Estamos ante una obra que, sin esconder ninguno de los horrores de una guerra irracional, fratricida y absurda, te hace reír. No queda más remedio si quieres sobrevivir a esas visiones que la risa, único antídoto para que tu integridad moral -y física- no sucumba.
Porque los horrores no se escaquean en absoluto, y ello hace que haya imágenes que pervivan en tu memoria a lo largo de los días y de las noches (el esplendor de las casas ahora destruidas, lo bien que vivía esa gente), pero la concatenación entre ellos se da de una manera tan absurda y a la vez inevitable, que nadie puede ayudar a nada y ésa es la principal conclusión.

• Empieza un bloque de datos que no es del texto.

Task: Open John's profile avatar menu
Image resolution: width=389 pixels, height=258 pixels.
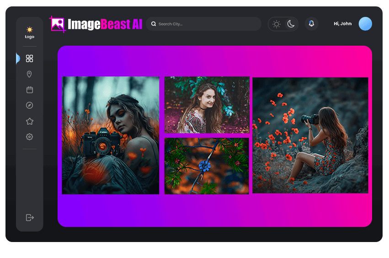Action: [x=365, y=24]
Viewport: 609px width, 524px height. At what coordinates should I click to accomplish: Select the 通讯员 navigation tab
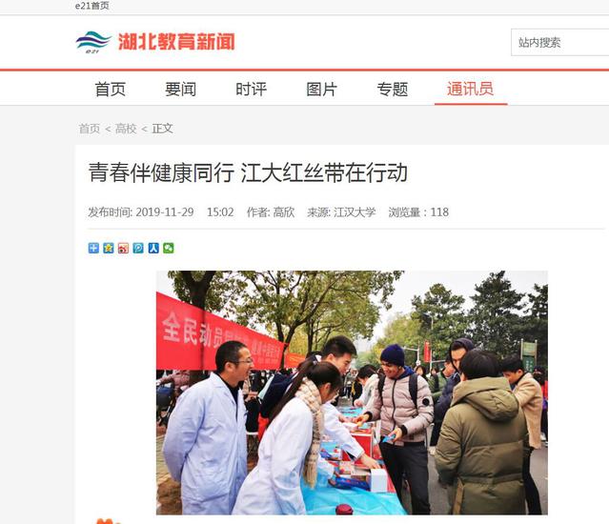471,90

Tal vez eso que siempre nos ha hecho tanta gracia cuando nos lo cuentan, eso de los soldados repartiendo caramelos a los niños, no sea ninguna broma ni ningún chiste, al contrario, porque es lo único que se puede hacer. Paliar el llanto de un niño huérfano con un caramelo, engañarle haciéndole creer que aún puede encontrarse con sus padres muertos y volver con ellos a su casa, es digno de un caballero.

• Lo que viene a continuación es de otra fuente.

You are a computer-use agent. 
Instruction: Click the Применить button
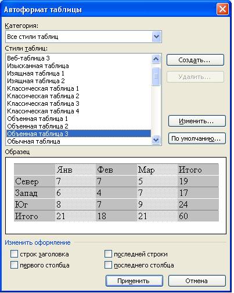click(134, 281)
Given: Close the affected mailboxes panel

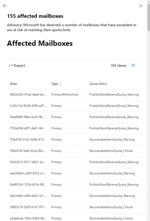Looking at the screenshot, I should [x=141, y=6].
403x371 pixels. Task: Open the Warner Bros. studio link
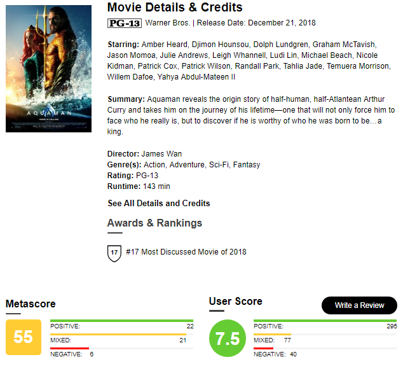(168, 23)
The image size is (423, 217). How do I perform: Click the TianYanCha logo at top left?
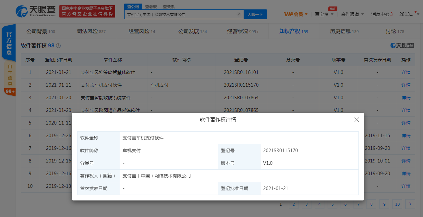point(36,11)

Allí llegan los de la ONU con sus todoterreno y sus GPS, los profesionales de emergencias mejor preparados del mundo entero, y hasta Modelos Sin Fronteras por animar el cotarro, y no pueden hacer nada para paliar el horror fratricida.

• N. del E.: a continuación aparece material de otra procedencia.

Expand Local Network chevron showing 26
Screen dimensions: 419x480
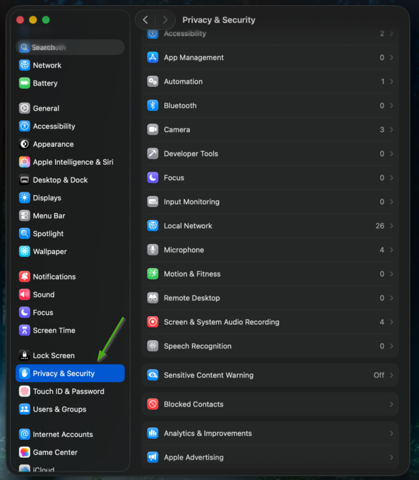click(391, 226)
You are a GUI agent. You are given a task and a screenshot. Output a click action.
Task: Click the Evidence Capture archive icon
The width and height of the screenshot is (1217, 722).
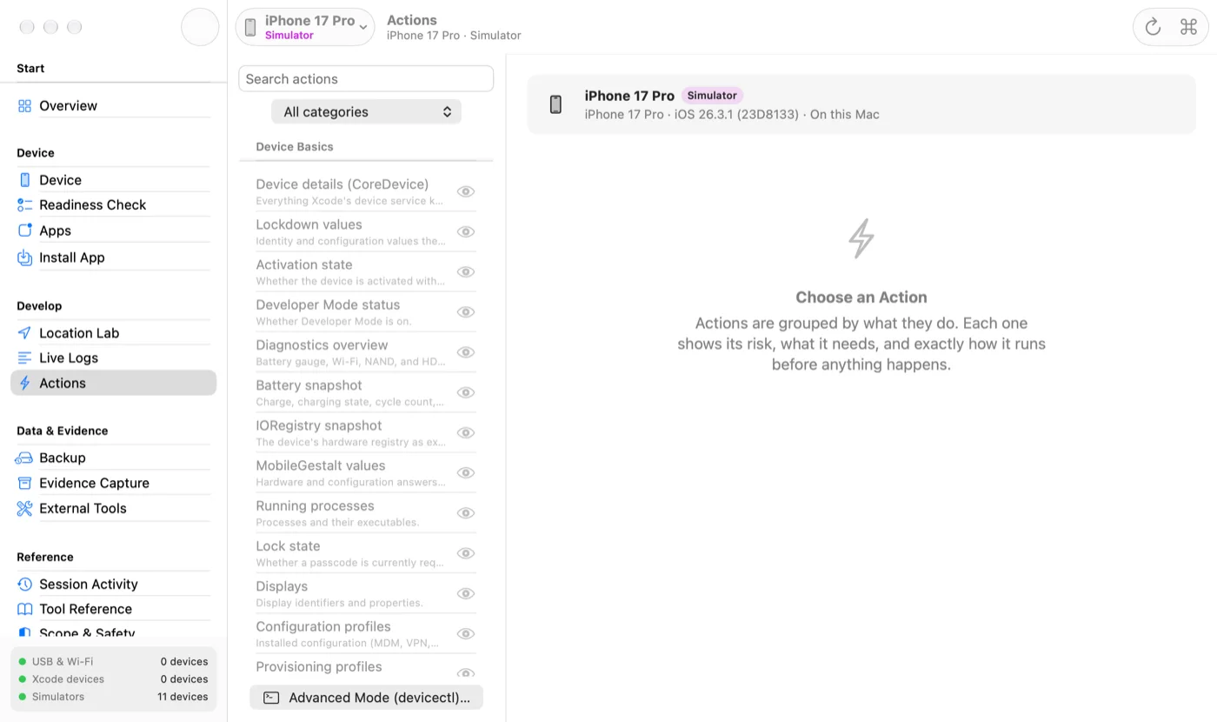click(x=24, y=484)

Sin embargo, cuando llegan a una aldea cualquiera perdida en Los Balcanes, ven que los lugareños no hacen más que reír. El guía nativo que llevan les aclara que en esa aldea son muy chistosos, que por algo inventaron el yogur y son tan longevos, porque no hacen más que reír por todo. Les han envenenado su único pozo echando un muerto dentro, ríen; tienen que comprar el agua a una mafia local a precios desorbitados en dólares, ríen; les están matando las vacas para sembrarlas de minas, ríen. ¿Es esto una parábola bíblica? No. O sí. Saben quiénes son los autores de todo y ríen porque su supervivencia está en esa risa. Y el que no ría…
Queda algo intacto para cuando por fin llegue la paz: la inocencia en la cara de ese niño huérfano y el rastro de las vacas lecheras, un rastro -los lugareños lo saben- que hay que seguir para ir sobre seguro, ellas huelen las bombas.
Los protagonistas de este film sobrecogedor y hermoso, que habla de lo peor y de lo mejor del ser humano, han aprendido sobre la marcha las tretas de los lugareños y las aplican para seguir adelante: hay que reír y hacerle así una higa a la de la guadaña. Al fin y al cabo, todo se arreglará cuando quiera arreglarse.